**Task requirements**: Copy every line of the entries that includes the word "agent".

:: Given records ::

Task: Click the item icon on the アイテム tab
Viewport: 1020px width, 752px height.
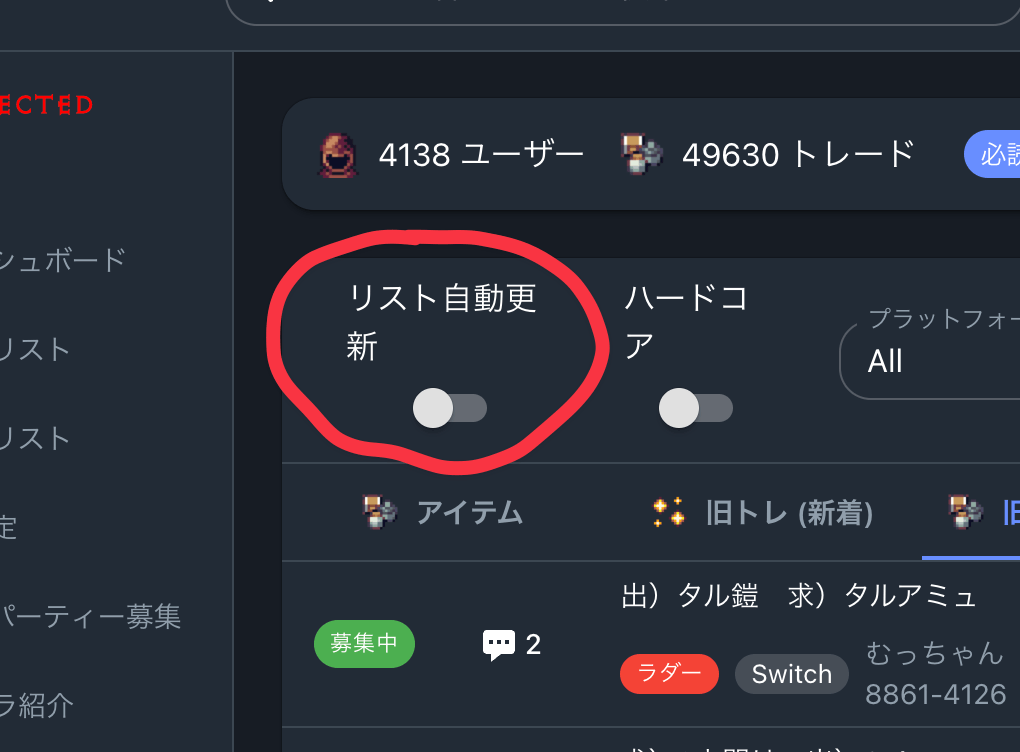Action: [381, 512]
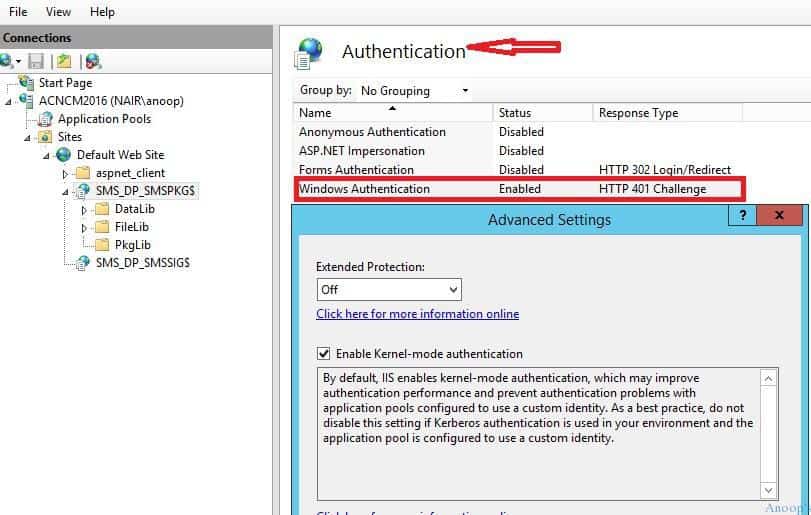
Task: Open Application Pools node icon
Action: (45, 119)
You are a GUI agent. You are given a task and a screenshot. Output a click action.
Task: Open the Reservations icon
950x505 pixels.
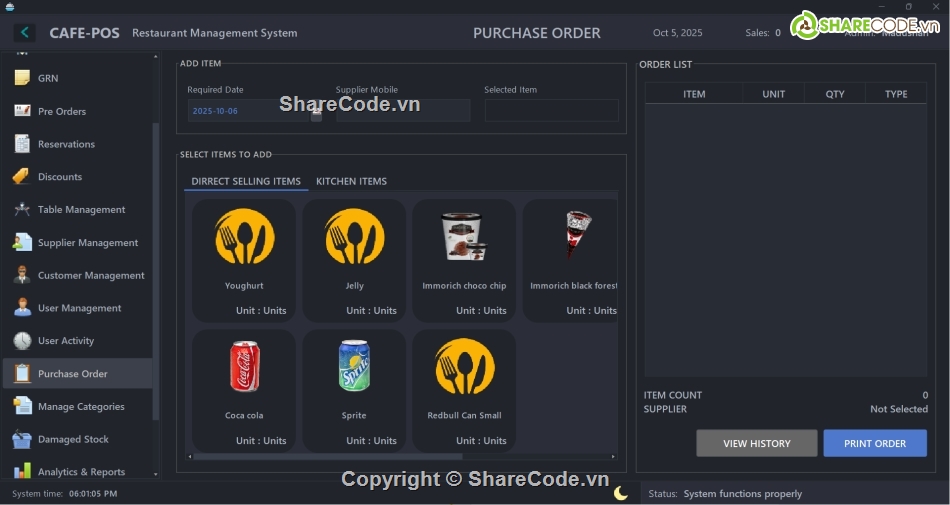point(22,144)
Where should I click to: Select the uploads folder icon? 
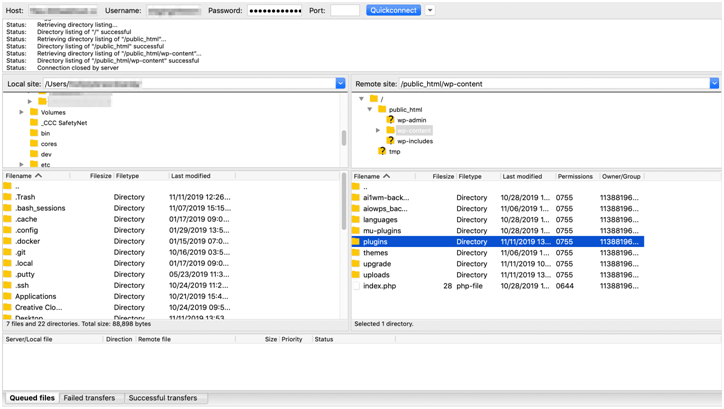356,275
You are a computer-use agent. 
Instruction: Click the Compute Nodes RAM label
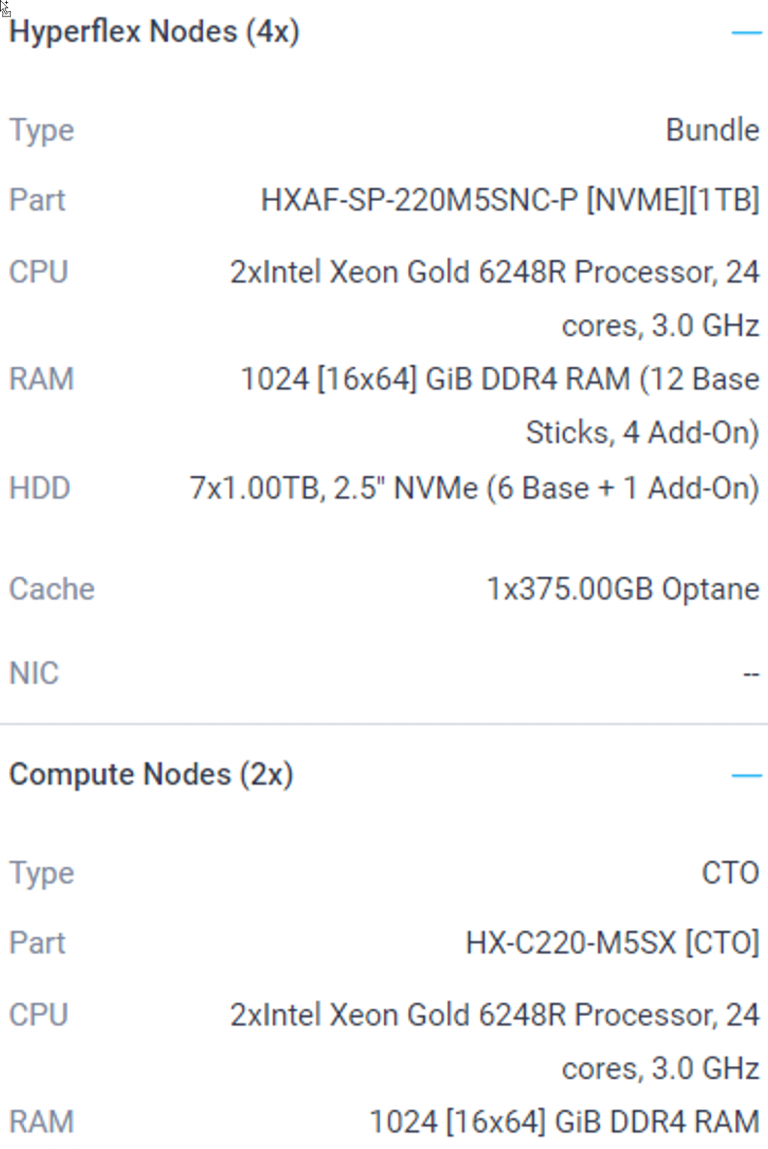point(41,1122)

:::

**Answer space**:
You are a GUI agent. You are given a task and a screenshot. Output a click action.
You are a computer-use agent. 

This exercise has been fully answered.